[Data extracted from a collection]
################

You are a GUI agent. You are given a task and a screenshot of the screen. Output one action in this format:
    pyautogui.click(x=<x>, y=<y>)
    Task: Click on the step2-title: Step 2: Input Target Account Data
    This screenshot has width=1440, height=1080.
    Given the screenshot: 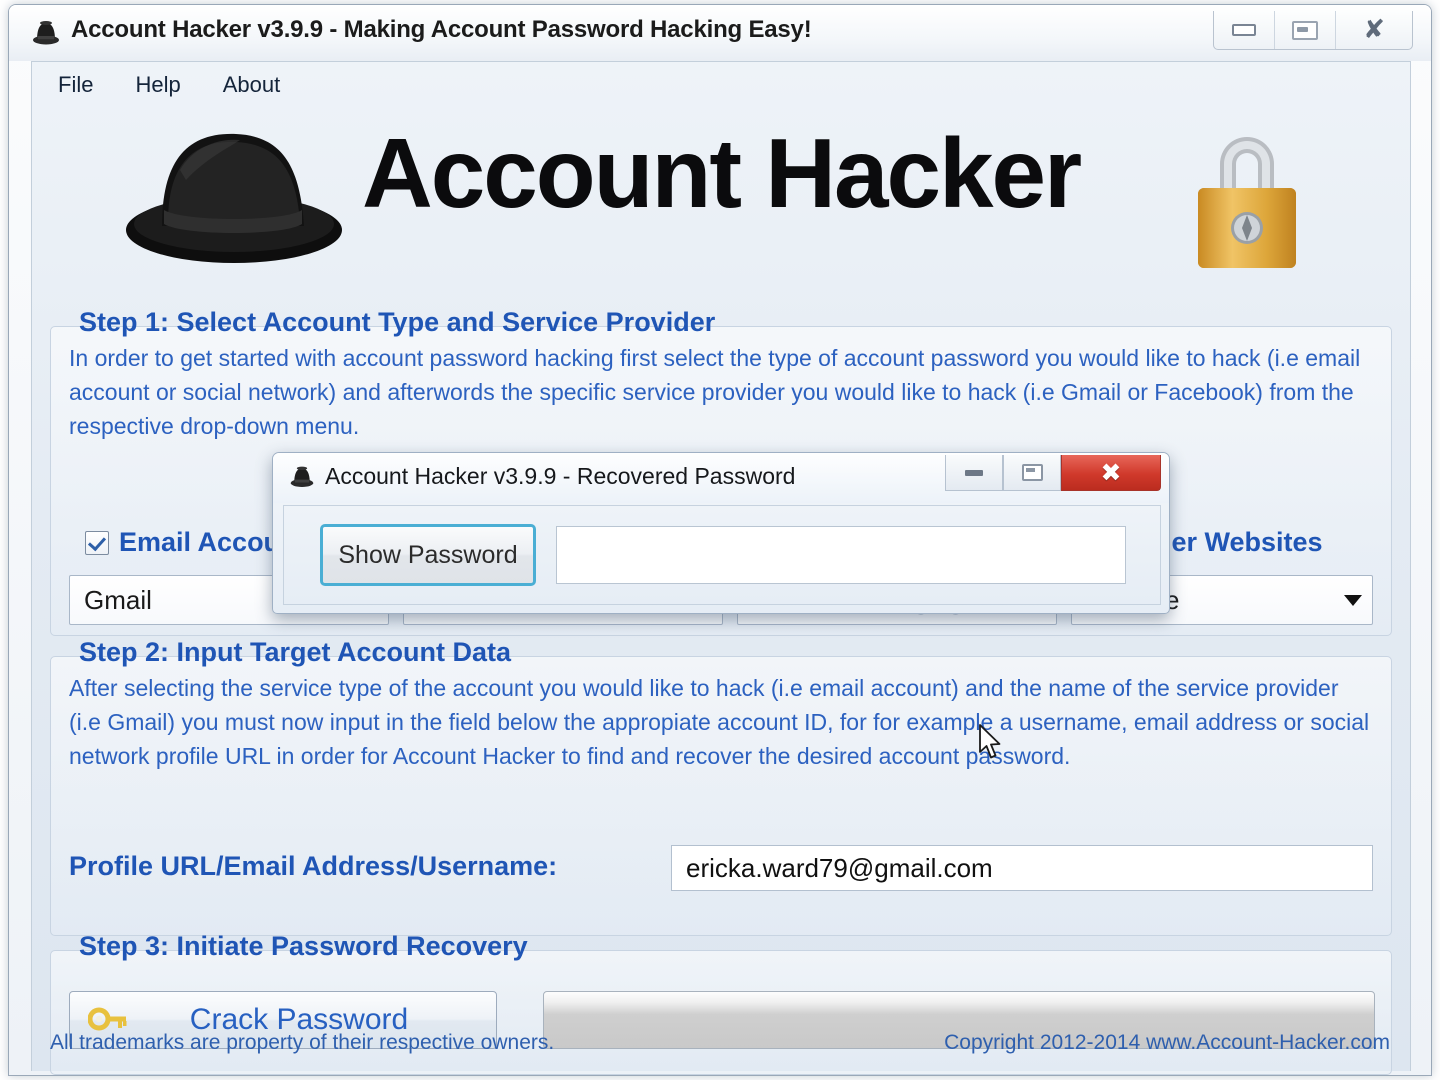 What is the action you would take?
    pyautogui.click(x=296, y=652)
    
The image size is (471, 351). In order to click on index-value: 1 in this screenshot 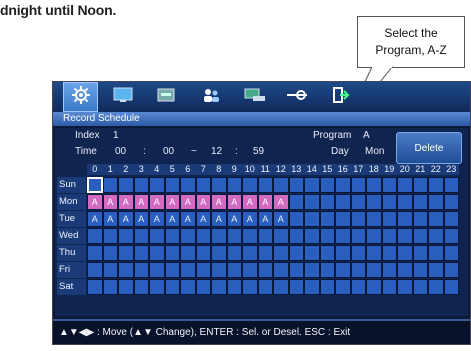, I will do `click(116, 136)`.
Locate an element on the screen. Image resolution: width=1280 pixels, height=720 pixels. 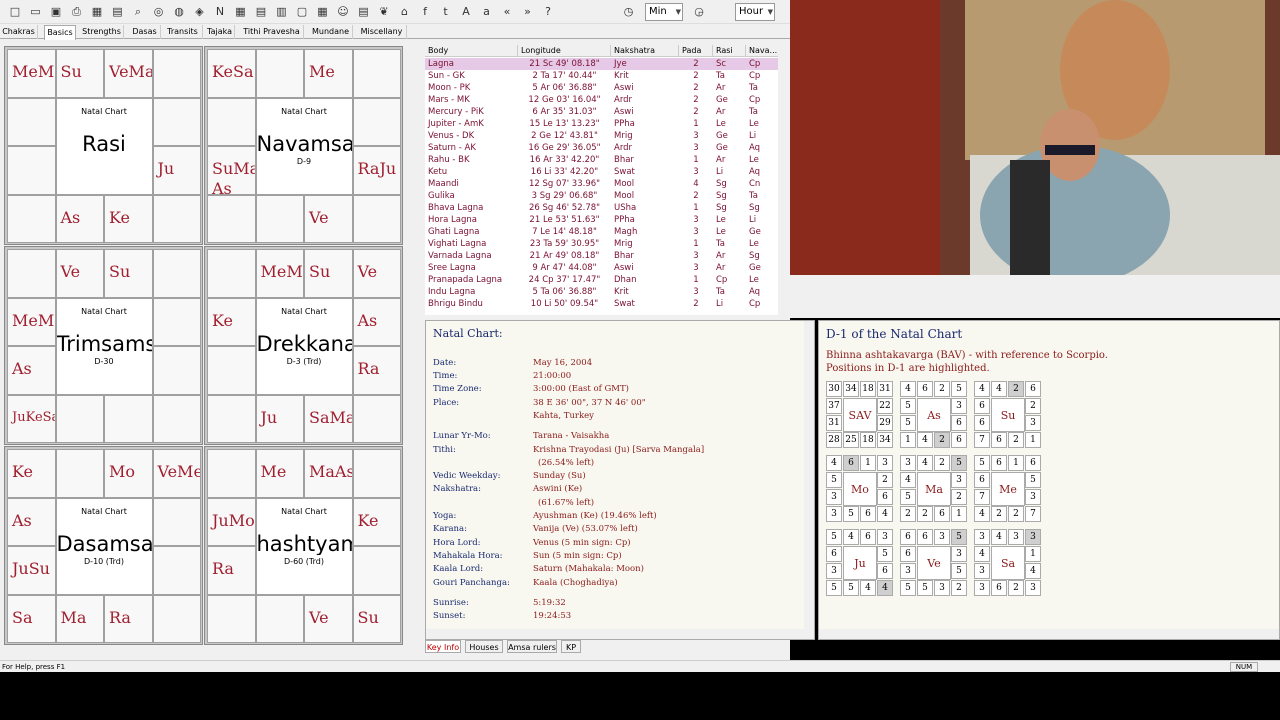
chart-house: Sa is located at coordinates (32, 618).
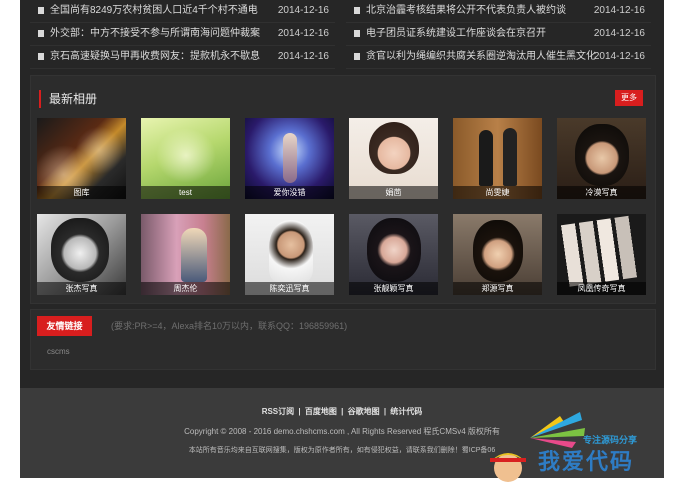 This screenshot has width=674, height=488. I want to click on album-thumb: 周杰伦, so click(186, 254).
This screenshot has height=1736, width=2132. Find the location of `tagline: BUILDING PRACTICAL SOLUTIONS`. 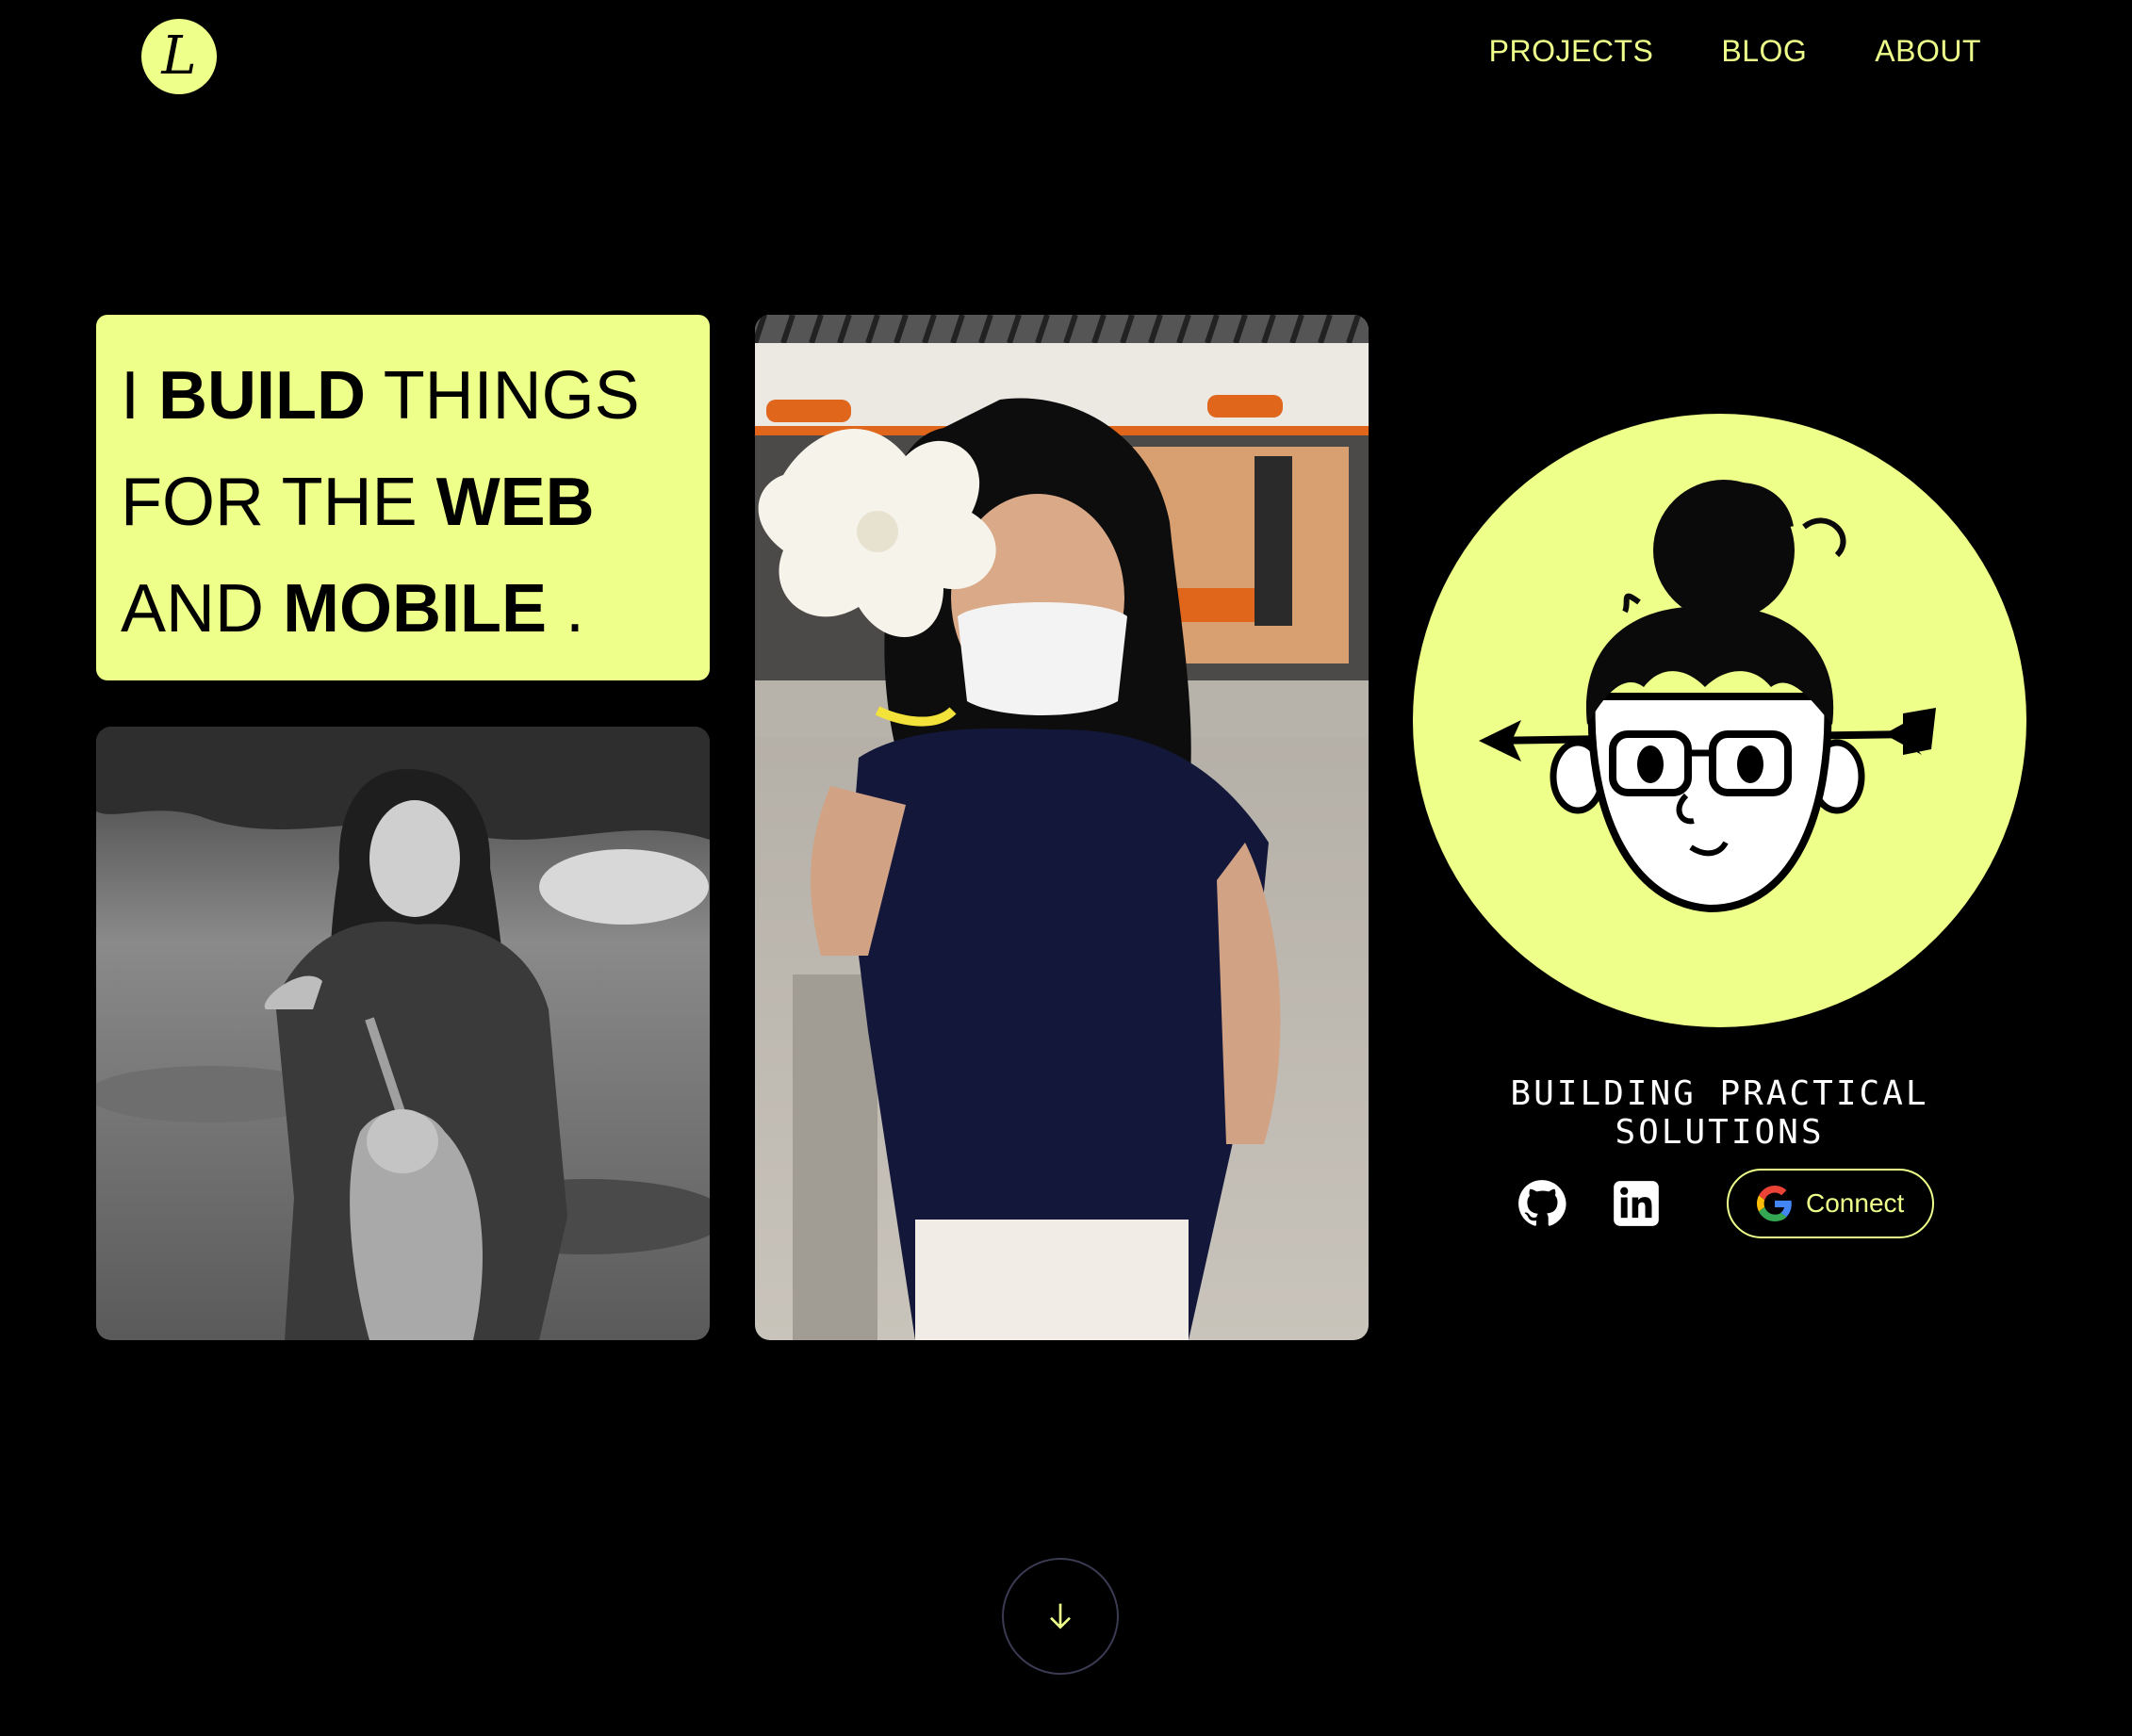

tagline: BUILDING PRACTICAL SOLUTIONS is located at coordinates (1720, 1113).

################

- WHAT NEEDS TO BE DONE:
Repeat the lines word for word, beginning at the line that contains "Locate an element" and stopping after the line that contains "This screenshot has width=674, height=488.". Leave the pictures out of your answer.

- EXERCISE OUTPUT:
Locate an element on the screen. Image resolution: width=1280 pixels, height=720 pixels. 
chart-house: Sa is located at coordinates (32, 618).
 This screenshot has width=674, height=488. I want to click on album-thumb: 周杰伦, so click(186, 254).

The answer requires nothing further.